**Task**
Write each record again exactly as it stands.

Records to use section start

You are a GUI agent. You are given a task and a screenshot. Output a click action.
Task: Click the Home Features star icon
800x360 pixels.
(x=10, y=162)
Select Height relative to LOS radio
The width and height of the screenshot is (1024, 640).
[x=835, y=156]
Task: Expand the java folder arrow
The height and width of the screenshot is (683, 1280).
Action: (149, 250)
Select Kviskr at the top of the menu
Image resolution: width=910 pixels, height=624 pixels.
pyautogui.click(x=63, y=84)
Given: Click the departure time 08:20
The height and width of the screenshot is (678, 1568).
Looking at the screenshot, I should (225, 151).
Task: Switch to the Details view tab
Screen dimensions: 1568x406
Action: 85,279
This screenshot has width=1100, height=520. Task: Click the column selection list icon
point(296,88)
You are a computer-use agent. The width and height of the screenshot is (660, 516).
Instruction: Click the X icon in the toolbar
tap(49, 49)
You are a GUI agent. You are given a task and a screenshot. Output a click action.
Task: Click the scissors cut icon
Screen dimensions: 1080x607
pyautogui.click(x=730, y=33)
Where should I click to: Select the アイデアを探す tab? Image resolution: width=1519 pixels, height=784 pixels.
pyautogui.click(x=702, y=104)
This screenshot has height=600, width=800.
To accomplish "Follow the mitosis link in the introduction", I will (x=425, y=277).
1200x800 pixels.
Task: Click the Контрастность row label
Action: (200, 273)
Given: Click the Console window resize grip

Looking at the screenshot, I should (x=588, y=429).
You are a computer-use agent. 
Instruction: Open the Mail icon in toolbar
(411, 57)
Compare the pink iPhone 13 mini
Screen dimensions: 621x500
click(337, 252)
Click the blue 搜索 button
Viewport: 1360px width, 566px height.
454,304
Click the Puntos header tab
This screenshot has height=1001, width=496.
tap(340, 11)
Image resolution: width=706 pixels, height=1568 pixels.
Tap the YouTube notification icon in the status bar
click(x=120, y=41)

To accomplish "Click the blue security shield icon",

Records to use section end

**Solution below**
You are a GUI agent. You are given a task and a screenshot. Output a click action.
Task: Click the Home Features star icon
800x360 pixels.
(x=10, y=162)
Select Height relative to LOS radio
The width and height of the screenshot is (1024, 640).
[x=835, y=156]
Task: Expand the java folder arrow
The height and width of the screenshot is (683, 1280).
Action: (149, 250)
Select Kviskr at the top of the menu
Image resolution: width=910 pixels, height=624 pixels.
pyautogui.click(x=63, y=84)
Given: Click the departure time 08:20
The height and width of the screenshot is (678, 1568).
Looking at the screenshot, I should (225, 151).
Task: Switch to the Details view tab
Screen dimensions: 1568x406
Action: 85,279
This screenshot has width=1100, height=520. Task: Click the column selection list icon
point(296,88)
You are a computer-use agent. The width and height of the screenshot is (660, 516).
Instruction: Click the X icon in the toolbar
tap(49, 49)
You are a GUI agent. You are given a task and a screenshot. Output a click action.
Task: Click the scissors cut icon
Screen dimensions: 1080x607
pyautogui.click(x=730, y=33)
Where should I click to: Select the アイデアを探す tab? Image resolution: width=1519 pixels, height=784 pixels.
pyautogui.click(x=702, y=104)
This screenshot has height=600, width=800.
To accomplish "Follow the mitosis link in the introduction", I will (x=425, y=277).
1200x800 pixels.
Task: Click the Контрастность row label
Action: (200, 273)
Given: Click the Console window resize grip

Looking at the screenshot, I should (x=588, y=429).
You are a computer-use agent. 
Instruction: Open the Mail icon in toolbar
(411, 57)
Compare the pink iPhone 13 mini
Screen dimensions: 621x500
click(337, 252)
Click the blue 搜索 button
Viewport: 1360px width, 566px height.
454,304
Click the Puntos header tab
This screenshot has height=1001, width=496.
tap(340, 11)
Image resolution: width=706 pixels, height=1568 pixels.
Tap the YouTube notification icon in the status bar
click(x=120, y=41)

To accomplish "Click the blue security shield icon",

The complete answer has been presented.